The reality is Social Security could be made solvent tomorrow. Simply tax all income. Currently the Social Security tax stops at all income in excess of $118,500. So millionaires and billionaires pay a much smaller percentage in Social Security tax. Additionally capital gains have no Social Security tax. So the wealthy may not pay any at all.
Of course the middle-class capital gains in the form of IRA disbursals are taxed. Our tax policies are designed to keep you where you are economically at best while favoring those who were lucky to make the leap or were chosen to make the leap into a wealth accumulation modal or a high income modal.
Many have been making the case to expand Social Security for some time. The country has the wealth to do so. The reality is that the Social Security tax rate could decrease and a retirement income one can live on paid. This will be covered in a subsequent post. The problem is no politician has the will to tax those that should be taxed, the wealthy. The middle-class made them and it is time for them pay the fees like any broker is paid his/her fees for his/her services.
It was refreshing to read the following passages in Paul Krugman’s article titled “Where Government Excels.”
Suddenly, it seems, many Democrats have decided to break with Beltway orthodoxy, which always calls for cuts in “entitlements.” Instead, they’re proposing that Social Security benefits actually be expanded.
This is a welcome development in two ways. First, the specific case for expanding Social Security is quite good. Second, and more fundamentally, Democrats finally seem to be standing up to antigovernment propaganda and recognizing the reality that there are some things the government does better than the private sector. …
And in the real world of retirement, Social Security is a shining example of a system that works. It’s simple and clean, with low operating costs and minimal bureaucracy. It provides older Americans who worked hard all their lives with a chance of living decently in retirement, without requiring that they show an inhuman ability to think decades ahead and be investment whizzes as well. The only problem is that the decline of private pensions, and their replacement with inadequate 401(k)-type plans, has left a gap that Social Security isn’t currently big enough to fill. So why not make it bigger?

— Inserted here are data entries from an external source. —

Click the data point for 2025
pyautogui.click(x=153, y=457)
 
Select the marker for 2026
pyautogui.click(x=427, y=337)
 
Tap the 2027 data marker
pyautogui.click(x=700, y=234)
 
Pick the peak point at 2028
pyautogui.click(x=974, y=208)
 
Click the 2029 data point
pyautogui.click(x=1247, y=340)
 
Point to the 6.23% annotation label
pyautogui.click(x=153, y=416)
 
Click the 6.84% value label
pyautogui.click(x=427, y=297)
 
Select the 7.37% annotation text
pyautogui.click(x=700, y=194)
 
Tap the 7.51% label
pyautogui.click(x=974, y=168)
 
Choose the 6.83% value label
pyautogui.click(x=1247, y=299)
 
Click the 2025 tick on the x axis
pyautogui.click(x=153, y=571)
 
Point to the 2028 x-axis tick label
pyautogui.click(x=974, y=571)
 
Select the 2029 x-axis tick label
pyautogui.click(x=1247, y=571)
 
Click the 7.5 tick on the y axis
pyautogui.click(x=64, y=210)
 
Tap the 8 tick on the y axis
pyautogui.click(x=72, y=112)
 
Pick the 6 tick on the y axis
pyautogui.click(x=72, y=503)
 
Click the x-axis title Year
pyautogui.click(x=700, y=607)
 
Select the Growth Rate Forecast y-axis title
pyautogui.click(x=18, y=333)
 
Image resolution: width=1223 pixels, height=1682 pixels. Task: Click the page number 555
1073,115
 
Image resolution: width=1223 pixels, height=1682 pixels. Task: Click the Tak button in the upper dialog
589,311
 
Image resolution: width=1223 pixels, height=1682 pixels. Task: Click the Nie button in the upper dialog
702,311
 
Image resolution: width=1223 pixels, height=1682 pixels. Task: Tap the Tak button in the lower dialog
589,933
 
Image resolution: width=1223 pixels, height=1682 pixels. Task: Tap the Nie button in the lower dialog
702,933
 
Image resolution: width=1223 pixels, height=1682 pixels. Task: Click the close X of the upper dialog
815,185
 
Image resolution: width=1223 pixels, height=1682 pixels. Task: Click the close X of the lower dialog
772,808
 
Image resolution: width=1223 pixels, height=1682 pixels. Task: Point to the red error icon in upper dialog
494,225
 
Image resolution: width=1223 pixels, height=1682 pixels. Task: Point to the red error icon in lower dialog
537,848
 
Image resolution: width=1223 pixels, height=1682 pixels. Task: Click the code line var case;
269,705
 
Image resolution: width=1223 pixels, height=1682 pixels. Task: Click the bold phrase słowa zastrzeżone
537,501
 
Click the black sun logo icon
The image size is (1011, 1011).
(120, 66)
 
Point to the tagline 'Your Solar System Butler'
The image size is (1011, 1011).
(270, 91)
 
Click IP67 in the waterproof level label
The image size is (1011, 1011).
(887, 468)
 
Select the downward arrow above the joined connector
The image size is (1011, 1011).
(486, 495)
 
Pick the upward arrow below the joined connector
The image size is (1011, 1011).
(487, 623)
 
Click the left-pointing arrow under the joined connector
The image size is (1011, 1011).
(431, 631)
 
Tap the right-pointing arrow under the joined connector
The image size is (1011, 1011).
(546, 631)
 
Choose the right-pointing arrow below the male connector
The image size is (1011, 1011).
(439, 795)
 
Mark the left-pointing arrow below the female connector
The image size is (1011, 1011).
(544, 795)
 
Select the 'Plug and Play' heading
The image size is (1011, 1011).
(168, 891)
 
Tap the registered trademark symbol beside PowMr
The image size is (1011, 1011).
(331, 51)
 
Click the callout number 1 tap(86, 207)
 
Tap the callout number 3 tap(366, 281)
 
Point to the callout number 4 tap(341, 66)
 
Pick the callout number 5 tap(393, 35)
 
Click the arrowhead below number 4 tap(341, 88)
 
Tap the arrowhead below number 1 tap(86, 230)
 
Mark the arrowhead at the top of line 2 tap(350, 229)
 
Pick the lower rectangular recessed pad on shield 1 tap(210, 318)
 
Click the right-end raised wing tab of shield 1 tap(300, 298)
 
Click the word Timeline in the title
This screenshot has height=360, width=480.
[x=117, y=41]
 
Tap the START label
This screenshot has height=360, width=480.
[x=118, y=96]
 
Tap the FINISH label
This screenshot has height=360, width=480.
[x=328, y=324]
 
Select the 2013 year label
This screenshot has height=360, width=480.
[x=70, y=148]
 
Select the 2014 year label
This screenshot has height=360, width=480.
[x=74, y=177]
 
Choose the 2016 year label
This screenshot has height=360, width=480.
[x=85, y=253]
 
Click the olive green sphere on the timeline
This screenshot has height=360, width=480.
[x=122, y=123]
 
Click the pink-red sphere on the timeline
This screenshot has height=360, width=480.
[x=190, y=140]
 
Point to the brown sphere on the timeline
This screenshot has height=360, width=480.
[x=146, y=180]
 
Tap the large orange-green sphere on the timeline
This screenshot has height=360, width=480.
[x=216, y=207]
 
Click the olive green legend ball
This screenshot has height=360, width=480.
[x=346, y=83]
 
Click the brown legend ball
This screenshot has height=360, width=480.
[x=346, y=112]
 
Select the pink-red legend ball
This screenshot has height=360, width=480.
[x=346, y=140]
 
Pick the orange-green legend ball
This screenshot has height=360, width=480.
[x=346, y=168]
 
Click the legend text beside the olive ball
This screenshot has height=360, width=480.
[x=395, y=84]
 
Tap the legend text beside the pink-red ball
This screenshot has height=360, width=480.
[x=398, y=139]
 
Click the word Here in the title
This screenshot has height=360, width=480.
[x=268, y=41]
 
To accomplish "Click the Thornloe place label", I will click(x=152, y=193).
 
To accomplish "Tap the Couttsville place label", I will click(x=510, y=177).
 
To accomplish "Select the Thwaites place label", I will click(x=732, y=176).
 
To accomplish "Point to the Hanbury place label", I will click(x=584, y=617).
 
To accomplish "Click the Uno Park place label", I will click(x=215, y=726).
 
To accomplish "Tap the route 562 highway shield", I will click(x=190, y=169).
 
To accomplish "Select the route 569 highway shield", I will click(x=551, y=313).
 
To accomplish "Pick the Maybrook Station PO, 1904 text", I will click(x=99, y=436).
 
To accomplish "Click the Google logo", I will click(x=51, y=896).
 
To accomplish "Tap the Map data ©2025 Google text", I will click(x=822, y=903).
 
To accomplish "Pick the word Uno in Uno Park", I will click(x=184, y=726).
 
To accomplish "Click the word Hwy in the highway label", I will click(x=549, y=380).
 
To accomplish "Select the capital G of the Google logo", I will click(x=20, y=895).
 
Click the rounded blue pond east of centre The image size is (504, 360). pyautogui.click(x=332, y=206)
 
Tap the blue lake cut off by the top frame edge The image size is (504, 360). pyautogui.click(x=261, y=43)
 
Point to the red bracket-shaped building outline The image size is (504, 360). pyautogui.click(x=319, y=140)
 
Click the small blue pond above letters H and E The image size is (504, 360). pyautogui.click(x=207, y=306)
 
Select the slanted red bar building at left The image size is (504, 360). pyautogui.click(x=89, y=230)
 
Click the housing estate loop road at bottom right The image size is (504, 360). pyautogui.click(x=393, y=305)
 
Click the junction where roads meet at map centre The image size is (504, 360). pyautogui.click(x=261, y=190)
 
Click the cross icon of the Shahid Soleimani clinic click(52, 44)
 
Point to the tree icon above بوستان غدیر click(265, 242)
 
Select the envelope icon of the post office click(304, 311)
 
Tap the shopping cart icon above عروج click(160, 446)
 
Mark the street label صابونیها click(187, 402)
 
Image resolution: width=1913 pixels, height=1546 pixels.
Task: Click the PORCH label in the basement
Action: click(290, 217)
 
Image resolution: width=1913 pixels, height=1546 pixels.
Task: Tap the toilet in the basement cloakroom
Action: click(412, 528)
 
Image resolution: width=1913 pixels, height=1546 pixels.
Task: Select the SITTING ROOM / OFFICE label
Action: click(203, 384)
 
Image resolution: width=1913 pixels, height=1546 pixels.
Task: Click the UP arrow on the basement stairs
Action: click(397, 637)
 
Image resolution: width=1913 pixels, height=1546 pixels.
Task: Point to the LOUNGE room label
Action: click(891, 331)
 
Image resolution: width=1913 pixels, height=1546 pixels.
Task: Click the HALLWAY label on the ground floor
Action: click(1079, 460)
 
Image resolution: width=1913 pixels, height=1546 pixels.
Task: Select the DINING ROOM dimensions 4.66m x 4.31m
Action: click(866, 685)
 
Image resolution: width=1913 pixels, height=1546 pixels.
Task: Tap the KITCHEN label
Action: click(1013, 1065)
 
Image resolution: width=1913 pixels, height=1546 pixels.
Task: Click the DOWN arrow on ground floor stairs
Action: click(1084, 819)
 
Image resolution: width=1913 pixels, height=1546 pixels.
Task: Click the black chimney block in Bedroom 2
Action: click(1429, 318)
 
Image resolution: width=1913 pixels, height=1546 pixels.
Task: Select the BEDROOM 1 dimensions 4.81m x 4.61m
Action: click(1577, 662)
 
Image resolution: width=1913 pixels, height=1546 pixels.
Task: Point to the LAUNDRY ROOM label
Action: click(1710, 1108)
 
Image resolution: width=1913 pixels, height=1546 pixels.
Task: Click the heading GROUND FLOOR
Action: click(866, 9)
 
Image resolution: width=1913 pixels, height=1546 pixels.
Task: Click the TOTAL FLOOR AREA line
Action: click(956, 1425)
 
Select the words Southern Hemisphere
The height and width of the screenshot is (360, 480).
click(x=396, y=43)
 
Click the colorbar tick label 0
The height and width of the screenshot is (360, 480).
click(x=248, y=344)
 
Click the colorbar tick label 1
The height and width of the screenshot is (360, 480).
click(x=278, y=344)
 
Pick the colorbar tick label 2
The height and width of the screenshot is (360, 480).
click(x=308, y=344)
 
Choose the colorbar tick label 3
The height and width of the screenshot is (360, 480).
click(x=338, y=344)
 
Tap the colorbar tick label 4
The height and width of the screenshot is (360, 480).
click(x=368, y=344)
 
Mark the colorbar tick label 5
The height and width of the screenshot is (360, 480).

Needless to say, suggestions along these lines are already provoking near-hysterical reactions, not just from the right, but from self-proclaimed centrists. As I wrote some years ago, calling for cuts to Social Security has long been seen inside the Beltway as a “badge of seriousness, a way of showing how statesmanlike and tough-minded you are.” And it’s only a decade since former President George W. Bush tried to privatize the program, with a lot of centrist support.
But true seriousness means looking at what works and what doesn’t. Privatized retirement schemes work very badly; Social Security works very well. And we should build on that success.
It is time for Americans to deprogram themselves from the fallacies mostly pushed by the Right. The middle-class has sacrificed enough. Income inequality and wealth disparity are the manifestations of that sacrifice. Stop buying into the policies that have failed. Brainwashing Americans into supporting and defending bad policies were designed. If anyone doubts that, it is imperative that one reads the Powell Memo. It is time to vote our interest. It is time to engage.